Extrait de page:
---

Overblog
Editer l'article Suivre ce blog Administration + Créer mon blog

Par Camille Loty Malebranche

 

 

L'idéologie est l'univers de la démonstration autoritaire ostentatoire et de la monstration autant séductrice que dissuasive.

 

Dans le domaine des fictions fondatrices établissant les identités collectives, ces mythes hiératiquement et politiquement orchestrés par les autorités qui y conçoivent artificiellement les entités telles la Nation, l'État, la "race" (terme créé pour magnifier l'ethnie) comme transcendantes, supérieures par essence à l'altérité, il ne faut jamais abstraire le fait que ces types de constructions identitaires procèdent généralement en doctrinalisant lesdites entités ainsi créées.

 

L'identité est doctrinalisée à travers l'essentialisation des composantes et états de faits sociaux par la politique ou par la religion en se distinguant des autres; la fonction différentiante étant le touchau de la mouvance identitaire, l'identité étant, comme je le dis ailleurs, l'altérité radicalement autre de tout altérité possible, la différence distincte de toute différence ressemblante ou dissemblante.

---

Données fournies:
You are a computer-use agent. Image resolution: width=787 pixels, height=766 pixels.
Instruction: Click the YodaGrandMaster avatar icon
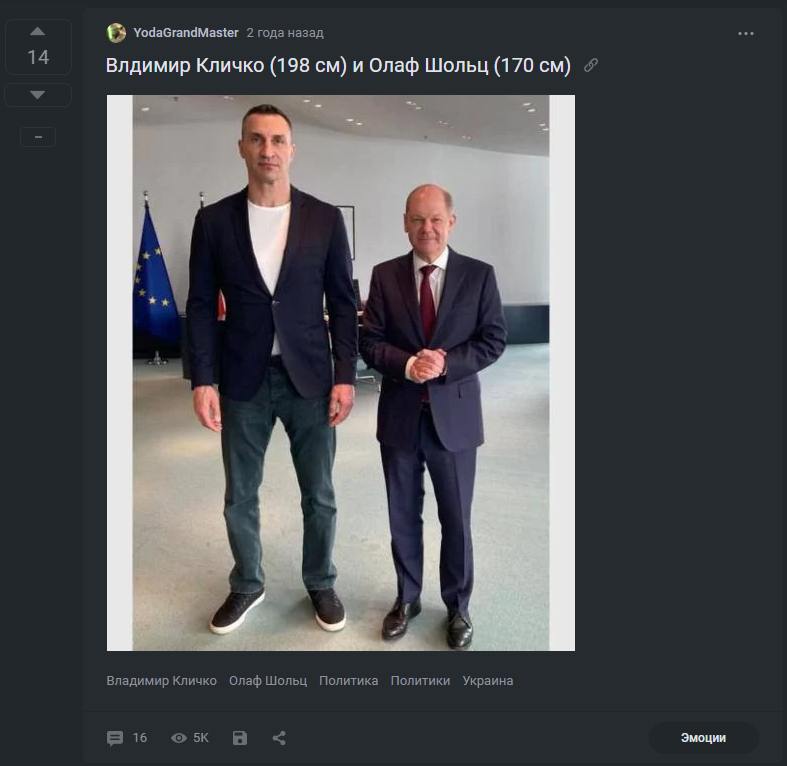116,33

---

Objectif:
Dans le texte sur l'idéologie et l'identité, recopiez mot pour mot tout ce qui va de « L'idéologie est l'univers » jusqu'à « entités ainsi créées. ».

Résultat ci-dessous:
L'idéologie est l'univers de la démonstration autoritaire ostentatoire et de la monstration autant séductrice que dissuasive.

 

Dans le domaine des fictions fondatrices établissant les identités collectives, ces mythes hiératiquement et politiquement orchestrés par les autorités qui y conçoivent artificiellement les entités telles la Nation, l'État, la "race" (terme créé pour magnifier l'ethnie) comme transcendantes, supérieures par essence à l'altérité, il ne faut jamais abstraire le fait que ces types de constructions identitaires procèdent généralement en doctrinalisant lesdites entités ainsi créées.